12 Aralık 2007 Çarşamba

ŞEKOYU KAYBETTİK

Böbreklerinden rahantsız olan kedimiz şekip 8 aralık sabaha karşı öldü. Veteriner Cumartesi bize haberini verdi. Çok iyi anlaştığı Mayk adlı kangal köpeğimizin yanına gömdük onu da. Ama ağırlaşıp veterinere götürdüğümüz günlerde, Dişi kedimiz TekTek 4 tane yavru verdi bize. Üzüntü ile sevinci aynı anda yaşıyoruz. Yeni kedilerimizin 3/4 günlükken çekilen fotograflarını görüyorsunuz.

13 Eylül 2007 Perşembe

MASLAK TRAFİĞİNDE TATİLCİLER

Pazartesi günü, Maslaktaki şerıtın otelinde Güney Koreli bir heyetin toplantısına katılacaktım. Selimpaşadan yola çıktım erkenden, 35 dakikada Maslağa geldim. Uzaktan binayı görüyordum ama tam 45 dakika dur-kalk, dur-kalk yapa yapa toplantıya 5 dakika kala varabildim.
Neyseki bizim trafik sayesinde ilk gelen bendim ve koreliler bile gelememişti. Yani kendimin ve ülkem insanının zevahirini trafik sayesinde kurtarmıştım.
Trafik bu ya, dile kolay, tam 45 dakika oyalandık. Sağımdaki araca baktım, belki makyaj yapan bir hanım vardır direksyon başında de ben de izlerim dedim, nerdee bizde o şans, boş gözlerle ileri bakan bıyıklı bir herif. Soluma baktığımda ise daha ilginç bir manzara vardı. Bir araç, yavaş yavaş ilerlemeye çalışıyor. Araç dediğim, bir Yol inşaatı kepçesi, kepçenin içine iki adam ve bir bidon bindirilmiş dalmış maslak trafiğine, püfür püfür..
Ertesi gün öğrendim ki sayın Belediye Başkanımız ogünkü trafik için "tatilciler"i suçlamış. Aslında doğruydu. Ben bir tatilci olarak maslak trafiğini tıkamıştım. Suçluydum. Ancak fotografını çektiğim bu araç bir tatilcimiydi, yoksa trafiğe takıldığından bir an önce trafiği tıkayan inşaata yetişemediğinden inşaatı geciktiren, dolayısıyla trafiği bu hale getiren bir araçmıydı bilmiyorum.
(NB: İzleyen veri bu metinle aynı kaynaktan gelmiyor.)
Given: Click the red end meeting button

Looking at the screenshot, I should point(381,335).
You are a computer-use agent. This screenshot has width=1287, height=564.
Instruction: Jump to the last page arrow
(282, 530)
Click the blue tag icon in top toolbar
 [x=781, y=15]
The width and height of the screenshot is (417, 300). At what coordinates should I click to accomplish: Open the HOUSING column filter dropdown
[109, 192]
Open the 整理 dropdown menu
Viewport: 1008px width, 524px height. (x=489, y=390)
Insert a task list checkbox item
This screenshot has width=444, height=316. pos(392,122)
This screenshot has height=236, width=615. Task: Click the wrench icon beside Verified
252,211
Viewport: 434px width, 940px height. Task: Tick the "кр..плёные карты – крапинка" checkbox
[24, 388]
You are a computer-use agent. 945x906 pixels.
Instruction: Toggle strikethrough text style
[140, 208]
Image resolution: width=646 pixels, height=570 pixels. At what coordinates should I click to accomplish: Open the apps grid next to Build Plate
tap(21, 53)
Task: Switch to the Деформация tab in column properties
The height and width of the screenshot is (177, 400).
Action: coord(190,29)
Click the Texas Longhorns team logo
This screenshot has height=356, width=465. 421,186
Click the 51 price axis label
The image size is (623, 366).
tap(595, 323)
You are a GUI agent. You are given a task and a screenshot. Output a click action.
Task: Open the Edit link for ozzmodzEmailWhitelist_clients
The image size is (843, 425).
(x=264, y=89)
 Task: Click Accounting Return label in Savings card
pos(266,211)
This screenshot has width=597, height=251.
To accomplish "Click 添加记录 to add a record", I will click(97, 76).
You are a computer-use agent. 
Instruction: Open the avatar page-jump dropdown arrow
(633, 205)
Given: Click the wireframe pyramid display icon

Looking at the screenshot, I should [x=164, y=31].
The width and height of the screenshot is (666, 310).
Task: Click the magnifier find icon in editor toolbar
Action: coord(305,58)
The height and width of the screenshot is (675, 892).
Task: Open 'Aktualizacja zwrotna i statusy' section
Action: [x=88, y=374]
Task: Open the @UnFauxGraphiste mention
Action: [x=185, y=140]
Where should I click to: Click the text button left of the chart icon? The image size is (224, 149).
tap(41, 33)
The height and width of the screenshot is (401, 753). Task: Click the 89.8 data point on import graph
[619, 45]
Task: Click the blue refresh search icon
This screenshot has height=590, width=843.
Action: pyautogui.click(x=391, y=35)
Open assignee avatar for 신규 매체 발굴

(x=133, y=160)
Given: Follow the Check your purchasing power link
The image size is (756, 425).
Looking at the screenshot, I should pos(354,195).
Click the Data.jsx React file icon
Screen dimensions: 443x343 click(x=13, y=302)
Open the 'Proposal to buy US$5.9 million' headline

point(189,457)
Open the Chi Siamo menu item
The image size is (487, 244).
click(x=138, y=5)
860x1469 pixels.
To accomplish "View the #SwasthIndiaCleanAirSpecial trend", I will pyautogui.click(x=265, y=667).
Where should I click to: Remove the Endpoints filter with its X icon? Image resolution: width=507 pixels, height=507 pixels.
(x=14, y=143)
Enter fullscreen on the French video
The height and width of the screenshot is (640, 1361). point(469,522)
Ama bence bunlar da tatilci canım. Aynı benim gibi. Tatilci olmasalar, yani tatil yapmasalar, bu inşaat çoktaaan biterdi. Bence de başkanımız haklı, trafiğin sıkışmasının sorumlusu tatil yapan yol inşaatçıları, kendi üstüme alınmıyorum.

23 Ağustos 2007 Perşembe

KÜTÜPHANE

Kütüphane Arapça Kutub kelimesiyle Farsça hane kelimelerinden oluşmuş. Kitap okunan, araştırma yapılan yer yani. Ülkem ne duruma geldi görüyormusunuz. Herhangi bir konuda araştırma yapmak, bazı kaynaklara ulaşıp notlar almak için kütüphaneye gideceksiniz. Gidiyorsunuz, kapıda "ÇANTAYLA GİRMEK YASAKTIR" yazacak..Yanınızda çanta yoksa, araştıracağınız konunun önceki notları, başka kaynakçalar vs. nasıl taşınacak? Olmaaaz, burası Türkiye, çantayla giremezsin. Niye, çünkü kitapları çalabilirsin, zaten okuma oranının yerlerde paspas olduğu bir ülkede yaşıyoruz. Düşünsenize yukarıdaki kütüphane gibi bir kütüphane, masalar, sandalyeler var, ışıklar yanıyor, bir görevliye bizim vergilerimizden maaş veriliyor. Ama ıssız salonda tek bir okuyucu yok zaten. Kitaplar gözlerini kapıya dikmiş kendilerine ilgi gösterecek birini dörtgözle bekliyorlar. Gele gele benim gibi eli çantalı biri geliyor ve içeri giremiyor! Çünkü eğer kitap okuma gibi bir niyetin varsa POTANSİYEL HIRSIZSIN demektir. Aman bu herife dikkat edelim.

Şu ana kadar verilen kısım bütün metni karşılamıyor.